Prometheus Metrics
llmock exposes Prometheus-compatible metrics via GET /metrics. Opt-in with
--metrics. Zero external dependencies — implements counters,
histograms, and gauges with Prometheus text exposition format serialization.
Endpoint
| Method | Path | Description |
|---|---|---|
| GET | /metrics | Prometheus text exposition format metrics |
Quick Start
Enable metrics bash
npx llmock --fixtures ./fixtures --metrics
Scrape metrics bash
curl http://localhost:4010/metrics
Available Metrics
| Metric | Type | Labels | Description |
|---|---|---|---|
llmock_requests_total |
Counter | method, path, status |
Total number of requests handled |
llmock_request_duration_seconds |
Histogram | method, path |
Request duration in seconds |
llmock_fixtures_loaded |
Gauge | — | Number of fixtures currently loaded |
llmock_chaos_triggered_total |
Counter | action |
Number of chaos events triggered (action: drop, malformed,
disconnect)
|
Path Normalization
Dynamic path segments are normalized to placeholders in metric labels to prevent high cardinality.

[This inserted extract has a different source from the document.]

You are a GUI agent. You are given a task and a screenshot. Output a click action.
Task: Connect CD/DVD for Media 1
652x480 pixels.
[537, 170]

The normalization rules:
| Provider | Raw Path | Normalized Label |
|---|---|---|
| Bedrock | /model/anthropic.claude-v2/invoke |
/model/{modelId}/invoke |
| Gemini | /v1beta/models/gemini-pro:generateContent |
/v1beta/models/{model}:generateContent |
| Azure | /openai/deployments/gpt4/chat/completions |
/openai/deployments/{id}/chat/completions |
| Vertex AI |
/v1/projects/my-proj/locations/us-c1/publishers/google/models/gemini-pro:generateContent
|
/v1/projects/{p}/locations/{l}/publishers/google/models/{m}:generateContent
|
| Others | /v1/chat/completions |
/v1/chat/completions (unchanged) |
Output Format
The GET /metrics endpoint returns Prometheus text exposition format. Example
output:
Example /metrics response text
# TYPE llmock_requests_total counter
llmock_requests_total{method="POST",path="/v1/chat/completions",status="200"} 42
llmock_requests_total{method="POST",path="/v1/messages",status="200"} 15
# TYPE llmock_request_duration_seconds histogram
llmock_request_duration_seconds_bucket{method="POST",path="/v1/chat/completions",le="0.005"} 0
llmock_request_duration_seconds_bucket{method="POST",path="/v1/chat/completions",le="0.01"} 5
llmock_request_duration_seconds_bucket{method="POST",path="/v1/chat/completions",le="0.025"} 20
llmock_request_duration_seconds_bucket{method="POST",path="/v1/chat/completions",le="0.05"} 35
llmock_request_duration_seconds_bucket{method="POST",path="/v1/chat/completions",le="0.1"} 40
llmock_request_duration_seconds_bucket{method="POST",path="/v1/chat/completions",le="0.25"} 42
llmock_request_duration_seconds_bucket{method="POST",path="/v1/chat/completions",le="0.5"} 42
llmock_request_duration_seconds_bucket{method="POST",path="/v1/chat/completions",le="1"} 42
llmock_request_duration_seconds_bucket{method="POST",path="/v1/chat/completions",le="2.5"} 42
llmock_request_duration_seconds_bucket{method="POST",path="/v1/chat/completions",le="5"} 42
llmock_request_duration_seconds_bucket{method="POST",path="/v1/chat/completions",le="10"} 42
llmock_request_duration_seconds_bucket{method="POST",path="/v1/chat/completions",le="+Inf"} 42
llmock_request_duration_seconds_sum{method="POST",path="/v1/chat/completions"} 1.234
llmock_request_duration_seconds_count{method="POST",path="/v1/chat/completions"} 42
# TYPE llmock_fixtures_loaded gauge
llmock_fixtures_loaded{} 12
# TYPE llmock_chaos_triggered_total counter
llmock_chaos_triggered_total{action="drop"} 3
llmock_chaos_triggered_total{action="malformed"} 1
Histogram Buckets
Duration histograms use Prometheus-style bucket boundaries (in seconds):
0.005, 0.01, 0.025, 0.05, 0.1, 0.25, 0.5, 1, 2.5, 5, 10
Implementation Details
-
Zero dependencies. The metrics registry is implemented from scratch
— no
prom-clientor other libraries required. - Three metric types: counters (monotonically increasing), histograms (cumulative buckets with sum and count), and gauges (arbitrary values).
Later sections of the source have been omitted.